What CIOs can learn from the massive Optus outage

The Australian telco’s outage, which has already led to a leadership shakeup, offers IT leaders important lessons in resiliency and disaster recovery, as well as a prompt to reassess plans, spark conversations, and make investments to mitigate risks and avoid fallout.

The week’s high-profile resignation of Optus CEO Kelly Bayer Rosmarin in the wake of the Australian telco’s massive outage that left 10 million Australians and 400,000 businesses without phone or internet for up to 12 hours earlier this month underscores the stakes involved when it comes to setting an IT strategy for business resilience.

At a Australian Senate inquiry last week, Lambo Kanagaratnam, the telco’s managing director of networks, told lawmakers that Optus “didn’t have a plan in place for that specific scale of outage.” Rosmarin herself admitted that prior to the outage she carried a spare SIM card from competitor Vodafone — and that since the outage she now carries a second spare SIM from rival Telstra.

During the outage, Optus failed to connect 228 triple-0 emergency calls, including one from the colleague of a man suffering a heart attack.

The network outage, which shows the vulnerabilities in interconnected systems, provides a reminder that, despite sophisticated systems, things can, and will, go wrong, and it offers some important lessons for CIOs to take prudent action now.

As dramatic and widespread the Optus outage was, such incidents are far from isolated anomalies and happen to many organizations with differing levels of severity. And industry analysis finds the cost of such outages is increasing, according to Uptime Institute’s Annual Outage Report 2023.

For CIOs, handling such incidents goes beyond just managing IT systems.
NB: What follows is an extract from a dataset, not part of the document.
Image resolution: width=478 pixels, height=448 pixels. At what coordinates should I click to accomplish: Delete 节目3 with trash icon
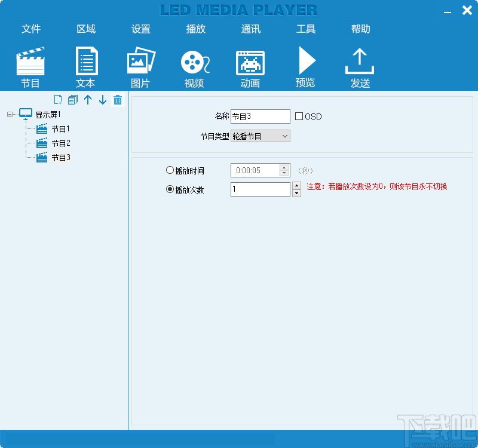click(118, 100)
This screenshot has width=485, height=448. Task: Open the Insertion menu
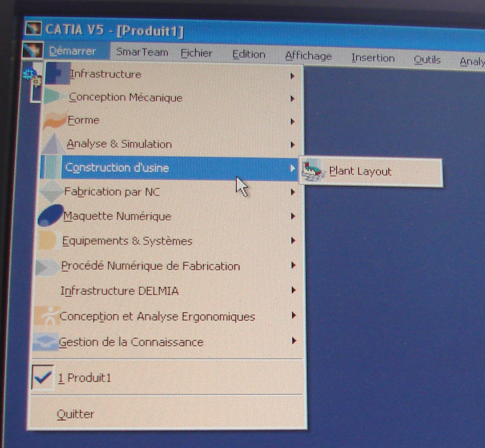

It demands a blend of foresight, strategic prioritization, and having effective disaster recovery plans in place. The Optus outage provides a prompt for assessment, offering IT leaders insights into how to better strengthen defenses and how to better respond when things go wrong. Here are some of the key lessons of this latest high-profile IT outage.

Adopt a protocol to test updates first

Initial reports from Optus connected the outage to “changes to routing information from an international peering network” in the wake of a “routine software upgrade.” Parent company SingTel has since refuted that explanation, citing safety systems in routers at Optus being at fault, not the software upgrade.

In her Senate testimony, Bayer Rosmarin stated that the root cause was that the company’s routers “hit a fail-safe mechanism, which meant that each one of them independently shut down,” an event she said was “triggered by the upgrade on the SingTel international peering network.”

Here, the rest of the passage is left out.